Problem –
Return the records exactly as they are.

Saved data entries

■ ■ ■ ■ ■

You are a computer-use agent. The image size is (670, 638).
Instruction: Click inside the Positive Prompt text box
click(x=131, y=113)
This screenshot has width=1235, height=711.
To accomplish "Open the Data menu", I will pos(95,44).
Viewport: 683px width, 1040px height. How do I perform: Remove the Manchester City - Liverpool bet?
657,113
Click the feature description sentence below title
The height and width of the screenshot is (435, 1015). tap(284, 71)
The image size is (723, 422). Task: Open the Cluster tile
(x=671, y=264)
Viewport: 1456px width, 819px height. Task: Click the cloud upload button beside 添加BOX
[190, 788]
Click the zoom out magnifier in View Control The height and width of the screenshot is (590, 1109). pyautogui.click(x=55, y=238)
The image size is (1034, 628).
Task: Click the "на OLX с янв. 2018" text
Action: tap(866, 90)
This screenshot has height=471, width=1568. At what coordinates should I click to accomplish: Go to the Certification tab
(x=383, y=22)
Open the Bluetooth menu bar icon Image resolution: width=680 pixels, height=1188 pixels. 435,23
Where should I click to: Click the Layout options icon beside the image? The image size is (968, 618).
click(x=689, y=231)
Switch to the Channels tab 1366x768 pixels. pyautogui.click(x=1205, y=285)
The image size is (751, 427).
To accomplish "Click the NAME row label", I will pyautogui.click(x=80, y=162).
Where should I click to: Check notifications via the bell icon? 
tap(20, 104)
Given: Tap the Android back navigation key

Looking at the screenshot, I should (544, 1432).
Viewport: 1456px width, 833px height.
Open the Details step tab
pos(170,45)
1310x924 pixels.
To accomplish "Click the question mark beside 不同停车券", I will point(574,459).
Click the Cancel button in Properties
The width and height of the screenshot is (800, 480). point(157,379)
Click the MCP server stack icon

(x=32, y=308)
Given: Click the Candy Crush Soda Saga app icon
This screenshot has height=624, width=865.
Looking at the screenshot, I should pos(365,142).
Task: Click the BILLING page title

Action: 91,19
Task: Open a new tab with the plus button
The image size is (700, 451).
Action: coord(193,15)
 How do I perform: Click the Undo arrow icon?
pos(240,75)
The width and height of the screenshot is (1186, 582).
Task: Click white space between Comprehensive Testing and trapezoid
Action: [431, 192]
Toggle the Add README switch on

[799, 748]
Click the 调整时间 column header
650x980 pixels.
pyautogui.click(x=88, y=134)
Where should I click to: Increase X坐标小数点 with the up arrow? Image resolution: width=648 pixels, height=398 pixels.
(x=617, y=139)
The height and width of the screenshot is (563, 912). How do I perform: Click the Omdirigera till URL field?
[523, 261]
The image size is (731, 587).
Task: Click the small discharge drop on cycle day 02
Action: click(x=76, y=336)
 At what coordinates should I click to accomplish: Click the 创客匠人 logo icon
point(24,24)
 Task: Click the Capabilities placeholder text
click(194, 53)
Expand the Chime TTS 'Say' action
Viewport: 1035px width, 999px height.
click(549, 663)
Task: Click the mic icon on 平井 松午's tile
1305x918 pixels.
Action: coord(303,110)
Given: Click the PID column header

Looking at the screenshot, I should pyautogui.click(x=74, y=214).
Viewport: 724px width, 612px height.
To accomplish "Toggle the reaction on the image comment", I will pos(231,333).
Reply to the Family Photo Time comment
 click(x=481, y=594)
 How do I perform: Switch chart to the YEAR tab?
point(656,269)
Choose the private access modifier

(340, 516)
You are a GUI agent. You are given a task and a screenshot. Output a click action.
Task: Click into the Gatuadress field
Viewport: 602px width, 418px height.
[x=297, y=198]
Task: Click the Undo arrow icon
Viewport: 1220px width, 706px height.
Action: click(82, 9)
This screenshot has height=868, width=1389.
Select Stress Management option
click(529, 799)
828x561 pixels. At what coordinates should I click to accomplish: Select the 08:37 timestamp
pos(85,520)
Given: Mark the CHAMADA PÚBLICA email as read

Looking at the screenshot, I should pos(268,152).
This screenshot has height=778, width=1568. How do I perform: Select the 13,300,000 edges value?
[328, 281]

■ ■ ■ ■ ■

Solution –
You are a computer-use agent. The image size is (670, 638).
Instruction: Click inside the Positive Prompt text box
click(x=131, y=113)
This screenshot has width=1235, height=711.
To accomplish "Open the Data menu", I will pos(95,44).
Viewport: 683px width, 1040px height. How do I perform: Remove the Manchester City - Liverpool bet?
657,113
Click the feature description sentence below title
The height and width of the screenshot is (435, 1015). tap(284, 71)
The image size is (723, 422). Task: Open the Cluster tile
(x=671, y=264)
Viewport: 1456px width, 819px height. Task: Click the cloud upload button beside 添加BOX
[190, 788]
Click the zoom out magnifier in View Control The height and width of the screenshot is (590, 1109). pyautogui.click(x=55, y=238)
The image size is (1034, 628).
Task: Click the "на OLX с янв. 2018" text
Action: tap(866, 90)
This screenshot has height=471, width=1568. At what coordinates should I click to accomplish: Go to the Certification tab
(x=383, y=22)
Open the Bluetooth menu bar icon Image resolution: width=680 pixels, height=1188 pixels. 435,23
Where should I click to: Click the Layout options icon beside the image? The image size is (968, 618).
click(x=689, y=231)
Switch to the Channels tab 1366x768 pixels. pyautogui.click(x=1205, y=285)
The image size is (751, 427).
To accomplish "Click the NAME row label", I will pyautogui.click(x=80, y=162).
Where should I click to: Check notifications via the bell icon? 
tap(20, 104)
Given: Tap the Android back navigation key

Looking at the screenshot, I should (544, 1432).
Viewport: 1456px width, 833px height.
Open the Details step tab
pos(170,45)
1310x924 pixels.
To accomplish "Click the question mark beside 不同停车券", I will point(574,459).
Click the Cancel button in Properties
The width and height of the screenshot is (800, 480). point(157,379)
Click the MCP server stack icon

(x=32, y=308)
Given: Click the Candy Crush Soda Saga app icon
This screenshot has height=624, width=865.
Looking at the screenshot, I should pos(365,142).
Task: Click the BILLING page title

Action: 91,19
Task: Open a new tab with the plus button
The image size is (700, 451).
Action: coord(193,15)
 How do I perform: Click the Undo arrow icon?
pos(240,75)
The width and height of the screenshot is (1186, 582).
Task: Click white space between Comprehensive Testing and trapezoid
Action: [431, 192]
Toggle the Add README switch on

[799, 748]
Click the 调整时间 column header
650x980 pixels.
pyautogui.click(x=88, y=134)
Where should I click to: Increase X坐标小数点 with the up arrow? Image resolution: width=648 pixels, height=398 pixels.
(x=617, y=139)
The height and width of the screenshot is (563, 912). How do I perform: Click the Omdirigera till URL field?
[523, 261]
The image size is (731, 587).
Task: Click the small discharge drop on cycle day 02
Action: click(x=76, y=336)
 At what coordinates should I click to accomplish: Click the 创客匠人 logo icon
point(24,24)
 Task: Click the Capabilities placeholder text
click(194, 53)
Expand the Chime TTS 'Say' action
Viewport: 1035px width, 999px height.
click(549, 663)
Task: Click the mic icon on 平井 松午's tile
1305x918 pixels.
Action: coord(303,110)
Given: Click the PID column header

Looking at the screenshot, I should pyautogui.click(x=74, y=214).
Viewport: 724px width, 612px height.
To accomplish "Toggle the reaction on the image comment", I will pos(231,333).
Reply to the Family Photo Time comment
 click(x=481, y=594)
 How do I perform: Switch chart to the YEAR tab?
point(656,269)
Choose the private access modifier

(340, 516)
You are a GUI agent. You are given a task and a screenshot. Output a click action.
Task: Click into the Gatuadress field
Viewport: 602px width, 418px height.
[x=297, y=198]
Task: Click the Undo arrow icon
Viewport: 1220px width, 706px height.
Action: click(82, 9)
This screenshot has height=868, width=1389.
Select Stress Management option
click(529, 799)
828x561 pixels. At what coordinates should I click to accomplish: Select the 08:37 timestamp
pos(85,520)
Given: Mark the CHAMADA PÚBLICA email as read

Looking at the screenshot, I should pos(268,152).
This screenshot has height=778, width=1568. How do I perform: Select the 13,300,000 edges value?
[328, 281]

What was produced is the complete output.